Inside this issue
Productivity, Trust and Sensibility
Avoid disappointment, avoid expectations
Through nature and image-making I keep discovering who I am. The more I grow older, the more these two things merge together.
I’m a full-time landscape photographer mainly working in the forest of Fontainebleau, France.
While I was growing up, one of my close friends was a guy nine years older than me named Claudio. Our friendship started when I was 15 and in high school, while he was 24 and finishing up his university studies. One day Claudio told me that to avoid disappointments, he avoided expectations. I didn’t know what to think about that, I was confused and couldn’t grasp its meaning. I remember that I was, and to a certain extent still am, a dreamer, while he was a realist. Compared to other people, on average, by personality, I was and still am, more willing to take risks in an attempt to do exactly what I want.
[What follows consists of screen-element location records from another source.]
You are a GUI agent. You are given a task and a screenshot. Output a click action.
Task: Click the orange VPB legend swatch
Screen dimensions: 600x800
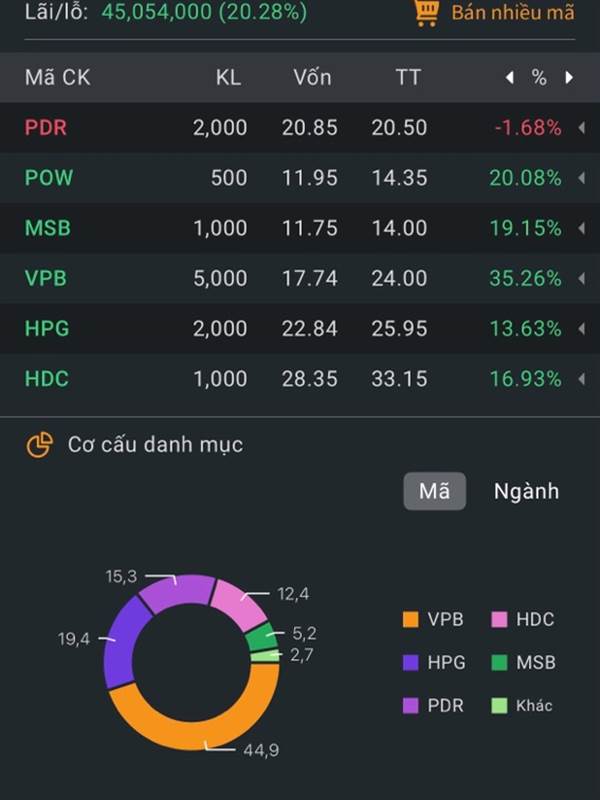coord(411,619)
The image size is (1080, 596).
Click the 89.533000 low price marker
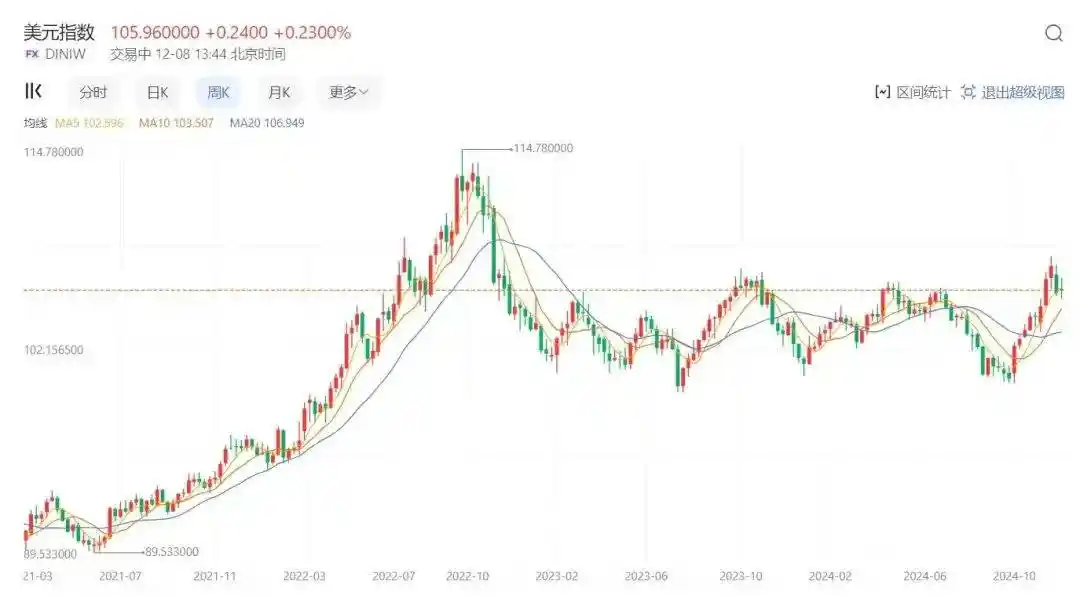point(171,551)
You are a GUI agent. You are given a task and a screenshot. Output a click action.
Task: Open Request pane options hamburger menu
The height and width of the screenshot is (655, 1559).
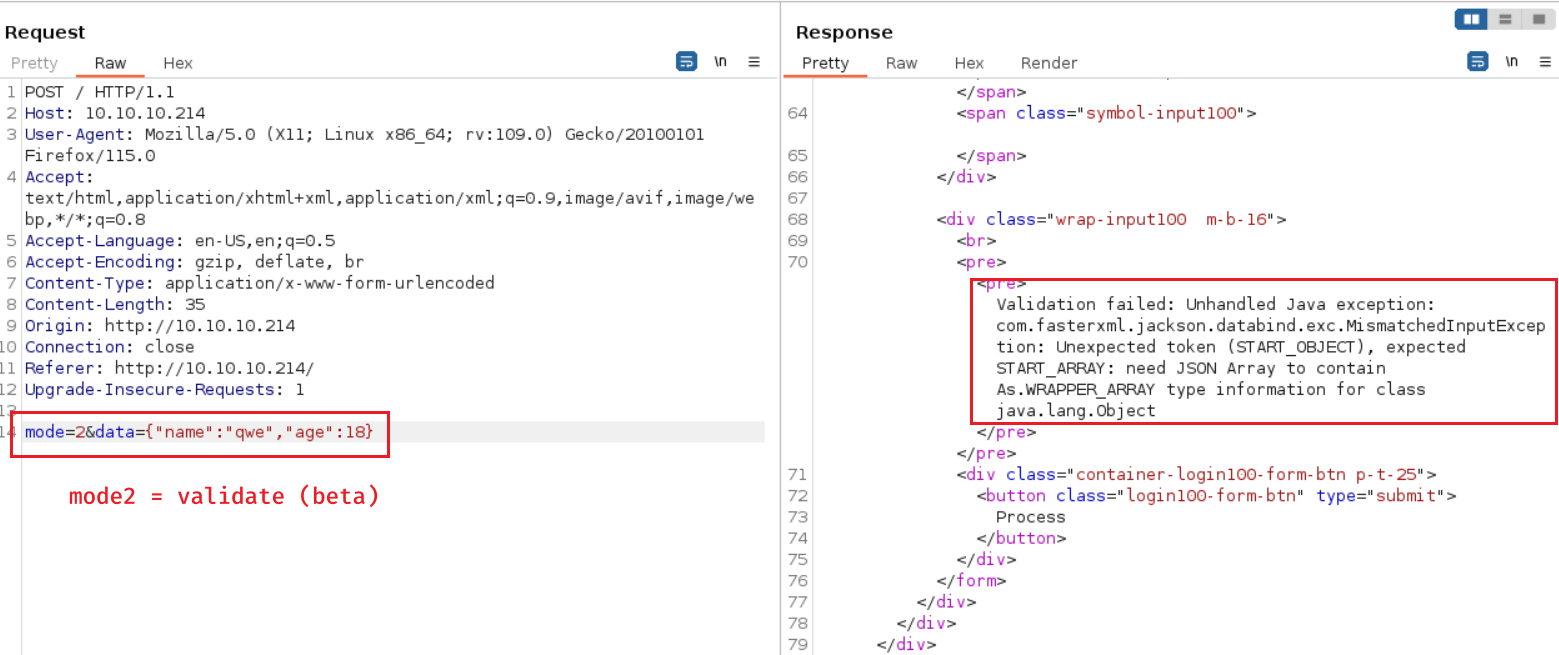click(x=754, y=62)
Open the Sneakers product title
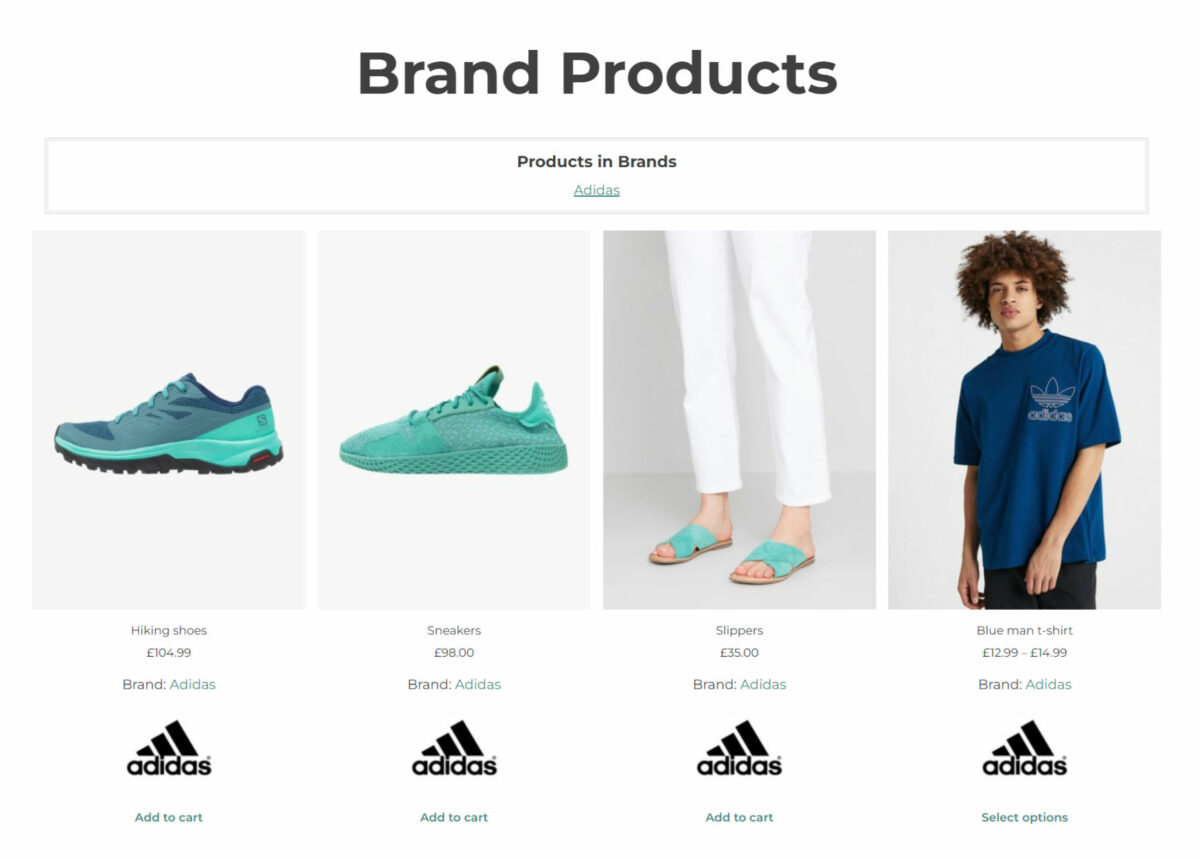The height and width of the screenshot is (859, 1200). point(454,630)
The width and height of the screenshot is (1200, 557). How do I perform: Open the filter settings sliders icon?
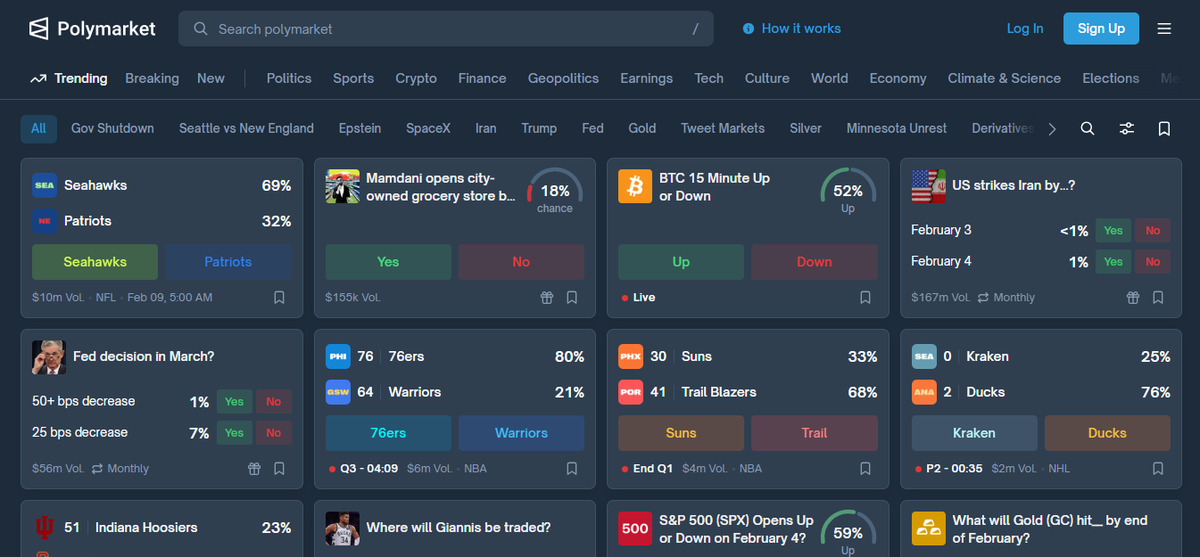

Rather than lying to myself and remaining in my comfortable present position, as soon as it becomes unsatisfying, no matter how hard I had to work to earn it, I rapidly abandon it to chase new aspirations. Conversely, he was more cautious; he did not feel the same rush to create and “become”, and didn’t have any curiosity for big changes. To me, my evolving aspirations never really seemed impossible, and I have always believed that I had to climb my own ladder to get to them. Regarding him, I felt like there was an invisible layer between him and his desires. I believed that this invisible layer made it harder for him to be in touch with his inner self. At times, I had to insist on finding out about his plans after his university studies and eventually found out that he knew the answers but was not sure he would be able to make it a reality, which inhibited his talking. At the time, I saw expectations as synonymous with objectives, therefore, as prerogatives to be efficient and productive. Most importantly, I used to believe that my desire to follow my passions was solely due to my eagerness to be productive and to create, and although that is still partially true, I recently had a big realisation that changed this understanding of myself.